[SRILM User List] ngram-count's ARPA N-gram LM extensions beyond "\end\" marker

Tue Jun 18 15:39:15 PDT 2013

On 16-06-13 21:13, Andreas Stolcke wrote:
> On 6/15/2013 12:39 PM, Sander Maijers wrote:
>> In the case of an LM created with '-skip', what is the meaning of the
>> values past "\end\"?
>>
>> They are of the form:
>>
>> a-team 0.5
>> a-teens 0.5
>> a-test 0.5
>
> These are the skip probabilities estimated by the model.    0.5 is the
> default initial value, but after doing the EM estimation each word would
> have its individual probability of being skipped in the computation of
> condition probabilities.   With the above values you would get
>
> P(w | a b "a-team" ) =  0.5 P'(w | a b)  + 0.5 P'(w | a b "a-team" )
>
> and so on for all words.  Here P' is the probability as determined by a
> standard n-gram LM.
> Note:  "a-team" is the word right before the word being predicted (w).
>
>>
>>
>> I do not understand their relation to these 'ngram-count' parameters:
>>
>> -init-lm lmfile
>>     Load an LM to initialize the parameters of the skip-N-gram.
> As it says, you can start the estimation process with a preexisting set
> of parameters, read from a model file "lmfile".
>
>> -skip-init value
>>     The initial skip probability for all words.
> Alternatively, you can initialize all skip probabilities to the same
> fixed value.
>> -em-iters n
>>     The maximum number of EM iterations.
>> -em-delta d
>>     The convergence criterion for EM: if the relative change in log
>> likelihood falls below the given value, iteration stops.
> These are just standard parameters for an EM-type algorithm.
>
> Andreas
>

1. Can only the first preceding word ("a-team") be skipped in this kind 
of skip LM? I first believed all history words could be skipped, except 
for the very last (most distant from w_n), but now I am not sure anymore.

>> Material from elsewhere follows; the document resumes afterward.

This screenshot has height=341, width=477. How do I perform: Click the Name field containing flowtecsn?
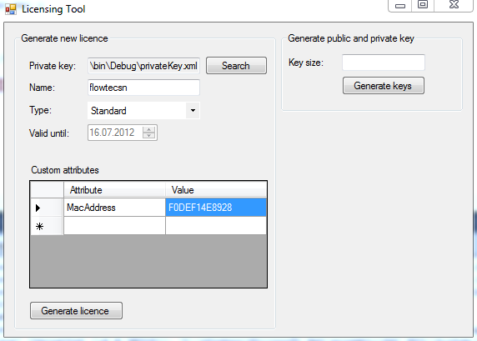[143, 88]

2. In this case, what kind of smoothing goes on under the hood of P'? I 
have created my skip LM with the following parameters to 'ngram-count':
-vocab %s -prune %s -skip -debug 1 -order 3 -text %s -sort -lm %s 
-limit-vocab -tolower
does that also incorporate backoff and Good-Turing discounting like it 
would without '-skip'?